Huele a podrido

La reputación de las instituciones debe buscarse no sólo en su legitimidad sino también, y quizá principalmente, en su aroma. De ahí que la pulcritud sea un requerimiento de primer nivel en las acciones democráticas. Hay que serlo y parecerlo, como el viejo dicho, pues de lo contrario se da pie a elucubraciones de todo tipo que socavan, aún más si cabe, el prestigio de los lugares donde se toman las decisiones.

La referencia a las fragancias viene a colación de las noticias aparecidas este fin de semana sobre las formas, tachadas de caciquiles, con las que se elige al personal en nuestro Ayuntamiento. Cuestión sobre la que se oye hablar cada vez con más premura y con comentarios de todo tipo cuyos autores muestran recelos y señalan con la nariz tapada, pues el olor es cuanto menos inquietante.

Seguramente todas las prácticas en selección de personal sean legales, de lo contrario las acciones irían también por otros vericuetos (otra vez), pero eso no quiere decir que sean las más aceptables. Dentro de la gama de esencias que no aniquilan nuestro olfato podemos encontrar desde el perfume más distinguido hasta esa sensación de pestilencia que se intuye, pero que no llega a manifestarse en toda su intensidad. El tufo es tolerable, pero está presente.

Y se dice (y se oye decir) que siempre se coge a los mismos; que hay que ser amigo “de este o aquel” para cubrir un puesto; que funciona el dedómetro… y en vez de poner en marcha medidas para favorecer la transparencia y acallar las críticas, se continúa en la senda del oscurantismo y evitando tratar el tema. Ya no es sólo que no se ponga en marcha una bolsa de empleo transparente o un consejo sectorial de empleo, es que ni siquiera se admiten a debate estas propuestas y se las tacha de demagógicas.
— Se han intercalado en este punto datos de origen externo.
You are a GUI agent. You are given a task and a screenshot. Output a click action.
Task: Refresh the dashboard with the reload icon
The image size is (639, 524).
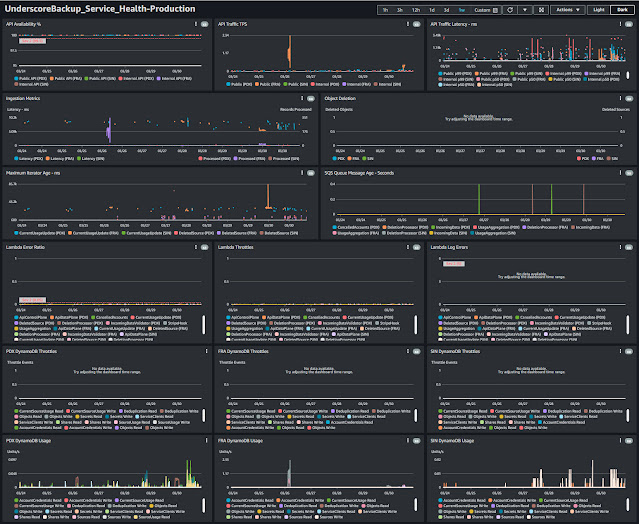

No sólo es que haya dudas de clientelismo sino que nadie sale a dar la cara para ofrecer otra versión, lo cual no hace sino agravar las habladurías y afianzar las dudas, de forma que la situación es cada vez más nauseabunda.

Por higiene democrática y por respeto a las instituciones, alguien debería coger el timón inmediatamente. No es aceptable que quien tiene la responsabilidad mire para otro lado de forma sistemática cuando lo que está en juego es la credibilidad pública. Huele a podrido, y tapando el bulto no se va a solucionar.